Die schiefe Ebene der Eigenkapitalzinsfestlegung für die vierte Regulierungsperiode

10.12.2020 | Auch hier zu finden im Web

EK-Zins
Verteilnetze
Regulierung
Netzentgelte

Ein, wenn nicht der zentrale Baustein für die Wirtschaftlichkeit der deutschen Verteilnetzbetreiber ist der Zinssatz für das Eigenkapital im Rahmen der Netzentgeltkalkulation. Der Eigenkapitalzinssatz für die vierte Regulierungsperiode wird von der Bundesnetzagentur bereits im kommenden Jahr festgezurrt, auch wenn es bis zum Beginn der vierten Regulierungsperioden (2023 für Gas bzw. 2024 für Strom) noch ein bisschen hin ist. Keine Frage – die Bestimmung einer angemessenen, wettbewerbsfähigen und risikoangepassten – kurz: einer „richtigen“ – Verzinsung des Eigenkapitals ist knifflig. Man muss sich nur die Stellungnahmen und ganz allgemein die Diskussionen um die letzten beiden Eigenkapitalzinssatz-Festlegungen angucken, um zu sehen, dass die Bundesnetzagentur auch um diese Aufgabe nicht zu beneiden ist! Doch die Tragweite insbesondere einer zu niedrigen Festlegung ist enorm. Insofern muss der Anspruch sein, offensichtliche Fehler in der Festlegung bzw. in der Herleitung des Eigenkapitalzinses zu vermeiden.
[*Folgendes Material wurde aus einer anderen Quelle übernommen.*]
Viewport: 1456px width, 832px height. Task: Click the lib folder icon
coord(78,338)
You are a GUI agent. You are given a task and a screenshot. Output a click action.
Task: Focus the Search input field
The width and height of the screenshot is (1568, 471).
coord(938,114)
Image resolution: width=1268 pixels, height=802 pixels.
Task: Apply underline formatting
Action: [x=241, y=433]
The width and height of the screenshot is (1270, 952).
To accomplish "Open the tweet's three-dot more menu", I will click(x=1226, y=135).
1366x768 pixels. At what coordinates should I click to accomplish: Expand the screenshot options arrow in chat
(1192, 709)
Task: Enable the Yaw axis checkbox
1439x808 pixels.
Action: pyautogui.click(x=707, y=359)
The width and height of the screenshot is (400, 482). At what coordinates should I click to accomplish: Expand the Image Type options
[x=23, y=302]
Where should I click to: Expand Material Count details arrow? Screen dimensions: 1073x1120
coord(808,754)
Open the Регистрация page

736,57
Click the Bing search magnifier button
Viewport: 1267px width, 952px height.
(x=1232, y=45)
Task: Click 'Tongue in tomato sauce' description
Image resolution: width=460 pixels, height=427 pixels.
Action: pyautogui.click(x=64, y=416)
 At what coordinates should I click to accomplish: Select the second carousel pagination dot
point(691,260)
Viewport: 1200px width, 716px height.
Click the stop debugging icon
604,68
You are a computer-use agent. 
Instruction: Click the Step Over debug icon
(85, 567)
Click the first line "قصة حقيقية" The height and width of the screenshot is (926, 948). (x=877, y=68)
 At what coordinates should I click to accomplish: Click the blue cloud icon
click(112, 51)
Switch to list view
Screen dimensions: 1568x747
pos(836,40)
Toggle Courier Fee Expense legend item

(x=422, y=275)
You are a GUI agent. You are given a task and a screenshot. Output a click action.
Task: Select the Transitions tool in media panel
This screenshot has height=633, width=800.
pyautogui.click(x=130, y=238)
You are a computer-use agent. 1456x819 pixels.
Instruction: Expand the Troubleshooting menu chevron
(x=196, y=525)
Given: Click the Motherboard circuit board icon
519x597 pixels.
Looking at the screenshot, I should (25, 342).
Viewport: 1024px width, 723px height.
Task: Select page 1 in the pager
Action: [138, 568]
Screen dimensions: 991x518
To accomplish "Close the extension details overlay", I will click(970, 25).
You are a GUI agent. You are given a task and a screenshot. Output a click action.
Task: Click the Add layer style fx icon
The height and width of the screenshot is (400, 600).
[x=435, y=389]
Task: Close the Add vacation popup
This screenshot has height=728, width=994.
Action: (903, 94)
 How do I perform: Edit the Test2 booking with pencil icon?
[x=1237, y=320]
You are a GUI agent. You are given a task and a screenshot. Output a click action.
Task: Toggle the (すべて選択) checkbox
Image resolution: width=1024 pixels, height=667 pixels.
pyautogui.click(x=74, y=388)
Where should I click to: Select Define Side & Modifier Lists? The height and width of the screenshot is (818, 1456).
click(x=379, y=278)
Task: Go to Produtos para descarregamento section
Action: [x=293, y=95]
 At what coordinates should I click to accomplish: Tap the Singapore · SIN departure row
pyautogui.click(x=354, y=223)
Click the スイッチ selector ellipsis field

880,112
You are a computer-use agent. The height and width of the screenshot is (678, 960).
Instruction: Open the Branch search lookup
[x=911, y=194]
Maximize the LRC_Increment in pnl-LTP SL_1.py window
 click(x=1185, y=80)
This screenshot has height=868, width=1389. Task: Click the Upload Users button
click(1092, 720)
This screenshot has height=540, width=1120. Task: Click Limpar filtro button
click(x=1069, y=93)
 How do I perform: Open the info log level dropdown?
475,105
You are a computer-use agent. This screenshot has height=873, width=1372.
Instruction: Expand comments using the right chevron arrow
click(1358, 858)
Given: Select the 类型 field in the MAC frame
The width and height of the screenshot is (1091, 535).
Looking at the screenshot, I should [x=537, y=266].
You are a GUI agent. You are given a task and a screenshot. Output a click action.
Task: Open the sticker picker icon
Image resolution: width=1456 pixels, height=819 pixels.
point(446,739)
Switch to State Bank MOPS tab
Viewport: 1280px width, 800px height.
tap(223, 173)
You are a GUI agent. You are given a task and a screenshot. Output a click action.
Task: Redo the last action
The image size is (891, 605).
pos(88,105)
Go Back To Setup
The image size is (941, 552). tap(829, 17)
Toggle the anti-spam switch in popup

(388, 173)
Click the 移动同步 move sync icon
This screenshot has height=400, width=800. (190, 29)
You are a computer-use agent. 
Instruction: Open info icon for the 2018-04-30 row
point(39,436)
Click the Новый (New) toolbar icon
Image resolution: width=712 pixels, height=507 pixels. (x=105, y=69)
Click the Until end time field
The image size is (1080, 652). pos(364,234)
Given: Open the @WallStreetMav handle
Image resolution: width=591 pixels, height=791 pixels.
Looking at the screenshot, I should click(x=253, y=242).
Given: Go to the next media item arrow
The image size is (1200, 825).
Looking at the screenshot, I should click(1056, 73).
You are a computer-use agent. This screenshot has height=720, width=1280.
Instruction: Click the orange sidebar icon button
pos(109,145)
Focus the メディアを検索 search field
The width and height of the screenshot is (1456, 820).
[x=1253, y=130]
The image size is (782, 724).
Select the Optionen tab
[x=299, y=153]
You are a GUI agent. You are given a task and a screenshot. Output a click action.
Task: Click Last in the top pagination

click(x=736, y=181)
Wie meine Kollegin Natascha Bandle und mein Kollege Mathias Gabel vom Regulierungsmanagement der Netze BW zusammen mit OXERA (konkret: Dr. Anton Burger, Dr. Eva Deuchert, Peter Hope und Francis Woolley) in den aktuellen „Energiewirtschaftliche Tagesfragen“ erläutern, ist genau das nicht der Fall. Der Eigenkapitalzinssatz ist aufgrund eines fehlerhaft umgesetzten Modells und falsch verwendeter Datensätze zu Lasten der Netzbetreiber verzerrt, d. h. zu niedrig. Mit dem, was die Netzbetreiber aufgrund von Erneuerung, Energiewende, Mobilitätswende (Elektromobilität) und Sektorkopplung an Investitionen in den kommenden Jahren zu stemmen haben, kann für das Problem eines zu niedrigen Eigenkapitalzinssatzes gerne schon einmal das Adjektiv „dramatisch“ ausgepackt werden. Dabei ist, wie die Autorinnen und Autoren aufzeigen, die Korrektur des Fehlers nicht übermäßig kompliziert – eine Anpassung der Methodik im Kern ist nicht notwendig. Nur die Zinsreihen für den risikolosen Zinssatz, der Kern des Modells ist, sollten richtig und vor allem konsistent ausgewählt werden.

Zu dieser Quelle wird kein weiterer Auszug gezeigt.